Cavalry Hits vs. Light Horse
Result -2 -1 0 1 2 3 4
% 1.6 9.4 23.4 31.3 23.4 9.4 1.6

So the most probable outcome is, as before, the light horse losing by 1. However, because only small numbers of dice are involved the use of the average result doesn’t represent the range of options well at all. In fact the average hides a 23.4% chance of a draw and an 11.0% chance of the light horse either winning or losing heavily. In rounded odds, you can present the odds for the light horse as:
  • 1 in 3 chance of winning or drawing,
  • 1 in 3 chance of losing by 1,
  • 1 in 3 chance of losing by 2 or more.
In the light of this presentation, the choice of whether to evade or not is a close one.   Tactically, I suppose it depends on whether, at any particular point in a game, you need to be conservative or can afford be aggressive.

To me it’s only the loss by 2 or more that carries any real risk; there’s that extra penalty in the cohesion test.  The combat odds are a lot closer than the numbers (4 vs 2) suggest and it’s one thing to evade because the time isn’t right or to lure you opponent into a trap; it’s another to evade because you think the odds are heavily against you when they aren’t really.

In Field of Glory it’s important to estimate combat risks and outcomes correctly.  The examples discussed here demonstrate that the probabilities aren’t easily estimated just by counting dice.  Under or over estimation is likely depending on the number of dice involved.  So from now on I’m going to try the following rules of thumb and see how I get on:
  • Don’t just look at the number of dice involved: it is misleading.
  • For an average combat result: work out the difference in the number of dice on both sides and half it.
  • Rolling  lots of dice (4 or more)? Then you can begin to rely on the average score.  The more dice rolled, the more reliable the average is as a predictor.
  • Rolling some dice (fewer than 4)? Think about all the outcomes and don’t rely on the average score too much.
As before the figures in this article were calculated using Jason Flick’s excellent AnyDice website.  The code used was:

\Results distribution of N d6\
output [count {4..6} in 2d6] named "2 d6"
output [count {4..6} in 4d6] named "4 d6"
output [count {4..6} in 6d6] named "6 d6"
output [count {4..6} in 8d6] named "8 d6"


\Results for 4 vs 2 no rerolls\
output [count {4..6} in 4d6]-[count {4..6} in 2d6]

Finally, in researching this article I found a great interactive demonstration of the "Law of Large Numbers” that’s well worth a visit.  Have fun.

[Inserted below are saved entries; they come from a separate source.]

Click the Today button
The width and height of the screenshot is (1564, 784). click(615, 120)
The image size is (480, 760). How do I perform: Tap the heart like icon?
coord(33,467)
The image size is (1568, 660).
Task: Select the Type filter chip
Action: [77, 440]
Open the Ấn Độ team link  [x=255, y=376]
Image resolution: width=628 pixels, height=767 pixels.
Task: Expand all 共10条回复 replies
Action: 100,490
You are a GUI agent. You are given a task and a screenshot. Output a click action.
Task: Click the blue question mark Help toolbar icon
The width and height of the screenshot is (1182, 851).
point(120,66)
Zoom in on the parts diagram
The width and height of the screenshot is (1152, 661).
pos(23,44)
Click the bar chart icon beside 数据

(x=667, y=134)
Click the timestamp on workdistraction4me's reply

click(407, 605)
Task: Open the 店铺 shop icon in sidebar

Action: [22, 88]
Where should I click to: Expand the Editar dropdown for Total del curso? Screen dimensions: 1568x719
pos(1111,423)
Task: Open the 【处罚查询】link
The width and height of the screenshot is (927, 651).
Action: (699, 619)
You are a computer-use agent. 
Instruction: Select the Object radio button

  1. The other thing to consider is the long term position of the light horse versus the cavalry. While the prospect isn't so grim for them based on one turn of combat, unless they have friends who are going to come to the rescue, they are likely to be ground down and lose badly in the longer term. So standing really only makes sense when you only need the LH to hold out for a turn or maybe two. That's where you do begin to build up enough die rolls that the averages become dominant. And the LH don't get an option to break off like they would against foot so if nothing else intervenes they will be stuck in for the long haul.


  2. Bates is correct unless they are repulsed, retire in good order and avoid being ground down but that is a different system.

  3. Firstly, thanks for the comment.

    Secondly, I agree with the first point entirely. You're right to say the longer the combat goes on the more chances the light horse take of suffering a significant loss, or failing a cohesion test, so supporting them is important.

    However you can't combine the rolls from different combats so that "the averages become dominant" for two reasons; one maths and one FOG related.

    The FOG reason is that failed cohesion tests for either side will change the number of dice between each round of combat.

    The maths reason is that, even if things stay the same, each round of combat is an independent event and previous results have no impact on their outcome. The average changes but not the odds for each combat.

    Have a play with "Law of Large Numbers" demo to see this in action. Be sure to show the mean and roll totals; the latter continue to vary whilst the mean converges on the average.